▸ Texto apresentado
A pró-reitora de Ensino da Feevale, Angelita Renck Gerhardt, avalia que além da ampliação de oportunidades, a necessidade tem levado alunos mais maduros às universidades. Ela observa a existência de dois grupos distintos nessa população.
— Há um público em busca de qualificação. As demandas das empresas mudaram substancialmente nesses anos. A digitalização dos serviços, a automação dos processos produtivos e o uso intensivo de sistemas informatizados têm exigido competências que muitos profissionais não possuem. Um segundo grupo é formado por aqueles que buscam a segunda graduação, seja como forma de reconversão profissional, seja como formação complementar, buscando explorar nichos de trabalho e novas competências que só existem na intersecção de duas profissões — diz.
Ao contrário do que alguns podem pensar, o retorno aos estudos nesta fase pode favorecer o desempenho acadêmico. Isso porque, segundo Angelita, a maturidade e a experiência profissional e de vida costumam facilitar a aquisição de conhecimento:
— A única forma de manter o cérebro jovem é desafiá-lo constantemente a aprender e se adaptar a novas situações-problema, o que faz com que um curso superior seja uma excelente oportunidade. Além, é claro, das novas redes de relacionamento que são criadas com colegas e professores.

▸ Linhas fornecidas

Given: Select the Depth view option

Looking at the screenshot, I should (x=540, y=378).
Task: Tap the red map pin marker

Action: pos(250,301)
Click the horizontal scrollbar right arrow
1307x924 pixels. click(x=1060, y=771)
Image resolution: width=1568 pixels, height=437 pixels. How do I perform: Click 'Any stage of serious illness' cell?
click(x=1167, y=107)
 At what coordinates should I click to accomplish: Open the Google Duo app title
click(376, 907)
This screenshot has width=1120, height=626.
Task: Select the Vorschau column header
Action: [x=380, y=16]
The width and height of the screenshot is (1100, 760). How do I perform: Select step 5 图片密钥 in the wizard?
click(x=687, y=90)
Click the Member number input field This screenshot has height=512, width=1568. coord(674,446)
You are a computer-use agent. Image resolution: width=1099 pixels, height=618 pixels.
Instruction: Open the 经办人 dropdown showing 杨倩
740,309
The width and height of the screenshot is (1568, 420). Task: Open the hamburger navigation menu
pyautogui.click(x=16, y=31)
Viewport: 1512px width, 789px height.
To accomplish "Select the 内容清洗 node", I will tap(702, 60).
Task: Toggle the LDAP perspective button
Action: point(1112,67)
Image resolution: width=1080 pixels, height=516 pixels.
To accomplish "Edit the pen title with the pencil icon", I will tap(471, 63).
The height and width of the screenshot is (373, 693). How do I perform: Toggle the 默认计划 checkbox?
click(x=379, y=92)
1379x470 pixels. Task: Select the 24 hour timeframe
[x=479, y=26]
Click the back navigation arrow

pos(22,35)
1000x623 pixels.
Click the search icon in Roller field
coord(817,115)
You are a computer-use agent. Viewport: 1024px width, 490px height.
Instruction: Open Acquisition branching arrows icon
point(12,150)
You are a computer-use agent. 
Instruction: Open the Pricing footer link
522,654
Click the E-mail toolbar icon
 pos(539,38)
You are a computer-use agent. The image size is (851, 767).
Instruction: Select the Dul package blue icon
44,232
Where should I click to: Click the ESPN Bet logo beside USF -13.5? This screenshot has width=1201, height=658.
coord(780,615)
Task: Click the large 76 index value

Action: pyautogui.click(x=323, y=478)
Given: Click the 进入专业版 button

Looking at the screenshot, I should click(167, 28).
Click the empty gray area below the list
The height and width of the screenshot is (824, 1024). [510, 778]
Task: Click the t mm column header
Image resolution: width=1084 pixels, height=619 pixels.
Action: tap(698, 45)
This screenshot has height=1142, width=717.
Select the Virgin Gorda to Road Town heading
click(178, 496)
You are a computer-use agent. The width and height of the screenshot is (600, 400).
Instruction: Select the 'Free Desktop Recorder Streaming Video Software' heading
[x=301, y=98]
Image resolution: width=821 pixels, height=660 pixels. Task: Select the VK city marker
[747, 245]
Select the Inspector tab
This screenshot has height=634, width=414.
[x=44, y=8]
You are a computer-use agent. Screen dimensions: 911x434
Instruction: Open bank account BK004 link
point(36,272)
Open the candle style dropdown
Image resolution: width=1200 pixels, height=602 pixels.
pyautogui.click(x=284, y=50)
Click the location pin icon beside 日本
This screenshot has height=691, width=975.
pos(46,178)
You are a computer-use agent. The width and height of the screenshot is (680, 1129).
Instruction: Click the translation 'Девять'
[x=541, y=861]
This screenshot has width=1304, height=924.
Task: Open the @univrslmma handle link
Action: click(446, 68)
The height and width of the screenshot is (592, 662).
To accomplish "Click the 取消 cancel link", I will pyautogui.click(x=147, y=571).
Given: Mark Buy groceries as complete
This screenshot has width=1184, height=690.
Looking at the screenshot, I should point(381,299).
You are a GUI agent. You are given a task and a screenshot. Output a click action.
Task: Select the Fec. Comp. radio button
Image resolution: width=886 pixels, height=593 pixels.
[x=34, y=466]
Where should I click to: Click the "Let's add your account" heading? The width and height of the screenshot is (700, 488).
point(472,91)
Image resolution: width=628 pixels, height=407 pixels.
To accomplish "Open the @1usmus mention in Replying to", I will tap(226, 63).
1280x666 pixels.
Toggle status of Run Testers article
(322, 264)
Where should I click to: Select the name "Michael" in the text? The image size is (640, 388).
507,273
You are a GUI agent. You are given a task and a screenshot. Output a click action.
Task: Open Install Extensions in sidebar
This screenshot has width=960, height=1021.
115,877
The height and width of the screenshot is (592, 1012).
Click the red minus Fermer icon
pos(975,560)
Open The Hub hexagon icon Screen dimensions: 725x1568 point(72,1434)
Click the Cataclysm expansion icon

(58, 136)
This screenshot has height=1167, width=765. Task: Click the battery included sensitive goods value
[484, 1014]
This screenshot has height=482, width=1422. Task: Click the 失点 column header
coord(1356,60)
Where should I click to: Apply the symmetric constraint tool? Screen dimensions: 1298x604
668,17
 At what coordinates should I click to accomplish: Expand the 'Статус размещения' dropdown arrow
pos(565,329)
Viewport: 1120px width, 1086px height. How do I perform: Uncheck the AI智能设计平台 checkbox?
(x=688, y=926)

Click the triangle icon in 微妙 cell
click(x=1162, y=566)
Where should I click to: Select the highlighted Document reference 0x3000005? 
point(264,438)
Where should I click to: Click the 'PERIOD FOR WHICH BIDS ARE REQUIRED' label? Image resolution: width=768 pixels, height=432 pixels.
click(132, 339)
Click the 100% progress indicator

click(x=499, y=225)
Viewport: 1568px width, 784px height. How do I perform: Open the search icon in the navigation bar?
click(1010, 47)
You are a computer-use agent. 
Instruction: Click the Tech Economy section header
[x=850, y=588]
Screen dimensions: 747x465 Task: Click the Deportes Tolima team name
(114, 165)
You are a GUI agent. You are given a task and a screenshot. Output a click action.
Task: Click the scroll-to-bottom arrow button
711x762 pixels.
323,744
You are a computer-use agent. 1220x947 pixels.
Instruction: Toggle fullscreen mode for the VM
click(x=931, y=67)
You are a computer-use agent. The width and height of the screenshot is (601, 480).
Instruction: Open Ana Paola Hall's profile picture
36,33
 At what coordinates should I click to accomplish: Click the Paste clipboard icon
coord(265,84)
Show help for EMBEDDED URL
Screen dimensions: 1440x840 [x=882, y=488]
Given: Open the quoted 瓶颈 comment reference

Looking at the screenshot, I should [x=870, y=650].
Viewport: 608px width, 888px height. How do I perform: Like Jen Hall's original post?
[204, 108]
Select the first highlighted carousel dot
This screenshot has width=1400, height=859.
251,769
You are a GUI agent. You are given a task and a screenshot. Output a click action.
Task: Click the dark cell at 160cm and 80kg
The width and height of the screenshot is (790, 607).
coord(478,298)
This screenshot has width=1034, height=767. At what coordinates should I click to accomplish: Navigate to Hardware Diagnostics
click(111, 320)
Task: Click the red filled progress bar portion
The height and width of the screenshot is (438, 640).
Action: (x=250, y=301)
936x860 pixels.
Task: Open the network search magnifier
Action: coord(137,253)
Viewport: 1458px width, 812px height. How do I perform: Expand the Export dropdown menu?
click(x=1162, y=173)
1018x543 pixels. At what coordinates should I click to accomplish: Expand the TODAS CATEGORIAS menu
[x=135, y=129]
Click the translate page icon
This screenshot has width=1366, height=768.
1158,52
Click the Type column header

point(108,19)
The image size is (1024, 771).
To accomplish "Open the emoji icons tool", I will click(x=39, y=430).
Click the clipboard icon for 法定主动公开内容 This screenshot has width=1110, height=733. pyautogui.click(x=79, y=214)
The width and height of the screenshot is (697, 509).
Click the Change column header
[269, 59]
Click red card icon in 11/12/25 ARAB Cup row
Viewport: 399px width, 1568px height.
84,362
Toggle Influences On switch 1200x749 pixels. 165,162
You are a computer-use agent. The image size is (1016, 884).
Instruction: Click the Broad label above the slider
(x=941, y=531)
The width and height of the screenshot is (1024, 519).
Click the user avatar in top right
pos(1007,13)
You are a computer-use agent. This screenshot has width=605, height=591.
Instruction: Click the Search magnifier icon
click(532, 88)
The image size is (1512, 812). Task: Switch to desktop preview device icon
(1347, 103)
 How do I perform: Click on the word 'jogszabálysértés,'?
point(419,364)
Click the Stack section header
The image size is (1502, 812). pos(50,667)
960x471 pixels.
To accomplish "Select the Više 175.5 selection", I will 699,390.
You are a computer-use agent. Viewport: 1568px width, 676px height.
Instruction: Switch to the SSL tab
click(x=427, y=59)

▸ Tarefas a realizar
1) Responda às perguntas sobre o texto a respeito dos alunos mais maduros na universidade:
(a) Que cargo Angelita Renck Gerhardt ocupa na Feevale?
(b) Quais três fatores têm exigido competências que muitos profissionais não possuem?
(c) Segundo Angelita, qual é a única forma de manter o cérebro jovem?
2) Diga se cada afirmação concorda com o texto sobre os alunos mais maduros na universidade e cite as palavras do texto que decidem a resposta:
(a) Angelita identifica três grupos distintos entre esses alunos.
(b) O retorno aos estudos nessa fase pode favorecer o desempenho acadêmico.
(c) O curso superior permite criar novas redes de relacionamento com colegas e professores.
3) Dê prosseguimento ao texto sobre os alunos mais maduros na universidade a partir do ponto em que ele termina.
As linhas não são necessárias para resolver as tarefas.

▸ Respostas às tarefas
1)
(a) Ela é pró-reitora de Ensino da Feevale.
(b) A digitalização dos serviços, a automação dos processos produtivos e o uso intensivo de sistemas informatizados.
(c) Desafiá-lo constantemente a aprender e se adaptar a novas situações-problema.

2)
(a) Não: "Ela observa a existência de dois grupos distintos nessa população."
(b) Sim: "o retorno aos estudos nesta fase pode favorecer o desempenho acadêmico."
(c) Sim: "Além, é claro, das novas redes de relacionamento que são criadas com colegas e professores."

3)
Há riqueza nessa convivência. Aproximar pessoas com 20, 30, 40 anos ou mais, propicia troca de experiências, conhecimentos e sabedorias.
VANESKA RATUND
Neuropsicopedagoga do NAD/NADi
Já o uso de ferramentas e tecnologias educacionais pode gerar alguma dificuldade inicial nos seniores. Na Universidade Luterana do Brasil (Ulbra), o Núcleo de Apoio Docente e Núcleo de Apoio Discente da Ulbra colabora nessa adaptação.
— Os alunos mais jovens são muito familiarizados com tecnologias, têm outro pique. Há orientações que nem precisamos dar. Já um aluno 40+, que está iniciando ou retomando a graduação, pode sentir dificuldades se o professor pedir para fazer um"mapa mental usando o Canva" ou usar o nosso Ambiente Virtual de Aprendizagem. Então, é preciso ficar atento para que esse estudante não fique com vergonha de pedir ajuda e possa desenvolver plenamente as competências, habilidades e atitudes necessárias para sua formação - comenta a neuropsicopedagoga do NAD/NADi, Vaneska Ratund.
Realidade universitária
Em março, viralizou na internet um vídeo em que três calouras de uma universidade particular de Bauru (SP) debocham de uma colega ingressante de 40 anos, dizendo que já "deveria estar aposentada". Esse tipo de atitude etarista, porém, é pouco observada na realidade universitária.
— Atualmente, trabalha-se com metodologias ativas em sala de aula, com a necessidade de construir soluções para problemas reais. Nessas situações, os seniores acabam se tornando mentores dos estudantes mais jovens, pela amplitude maior da sua visão profissional e de mundo — diz Angelita.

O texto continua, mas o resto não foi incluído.